YOUR OBJECTIVE: Retype the data exactly, skipping any picture in it.

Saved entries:

————

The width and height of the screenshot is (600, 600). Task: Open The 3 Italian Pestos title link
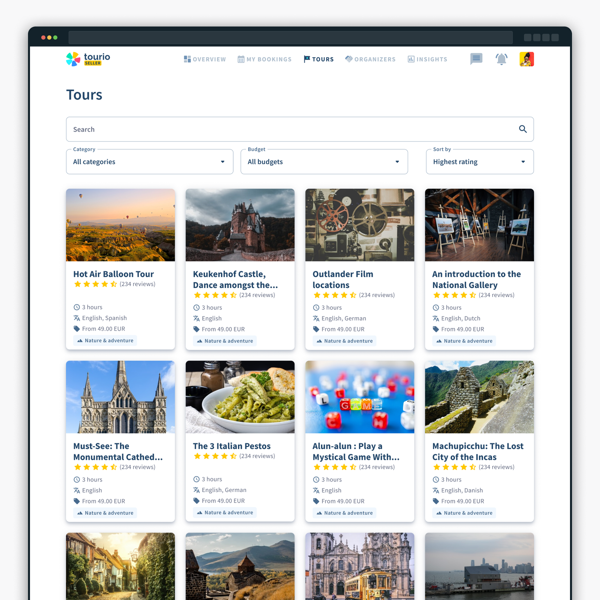pyautogui.click(x=232, y=446)
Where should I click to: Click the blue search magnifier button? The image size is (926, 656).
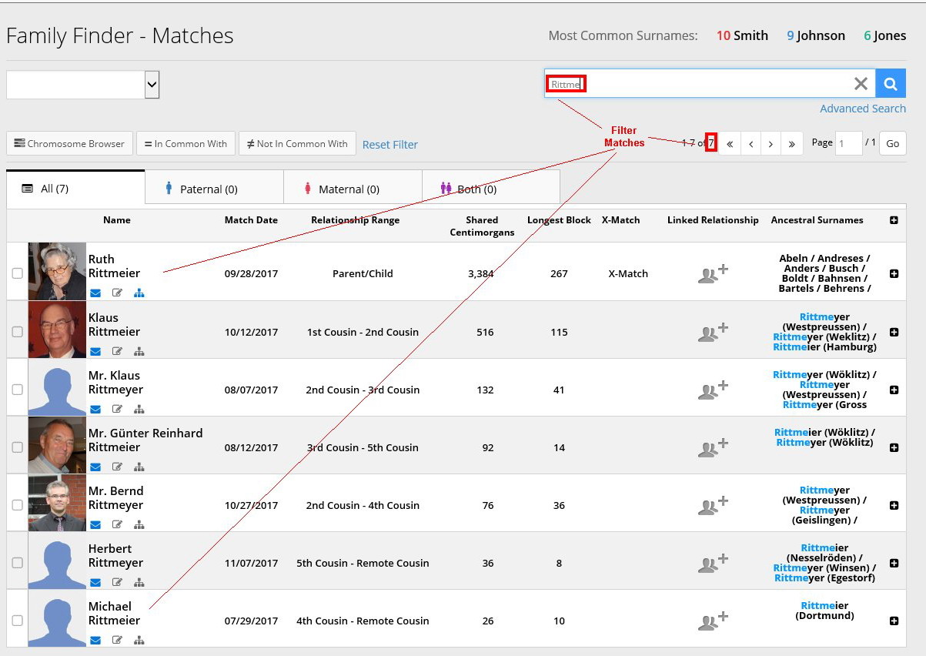click(891, 84)
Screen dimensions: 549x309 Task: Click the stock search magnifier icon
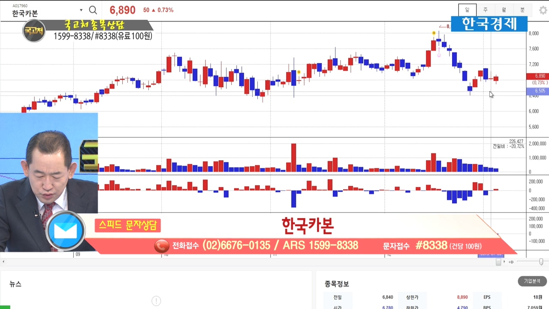point(93,10)

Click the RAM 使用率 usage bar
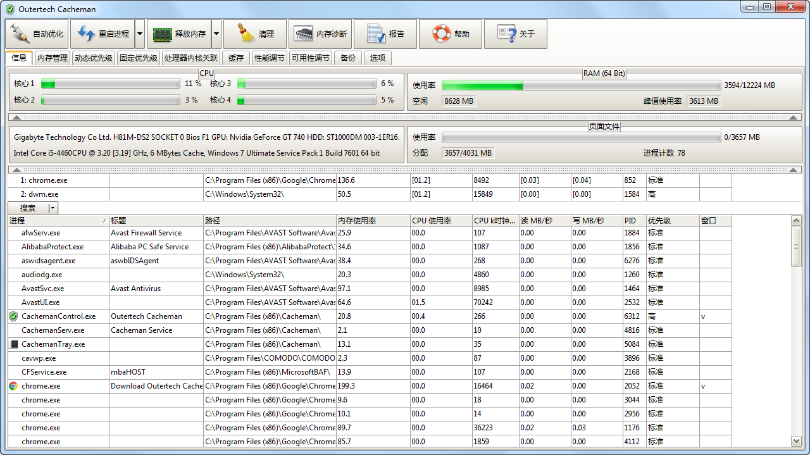[581, 85]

————

WRITTEN RESPONSE:
The width and height of the screenshot is (600, 600). Task: Open The 3 Italian Pestos title link
pyautogui.click(x=232, y=446)
Where should I click to: Click the blue search magnifier button? The image size is (926, 656).
click(891, 84)
Screen dimensions: 549x309 Task: Click the stock search magnifier icon
point(93,10)

Click the RAM 使用率 usage bar
[581, 85]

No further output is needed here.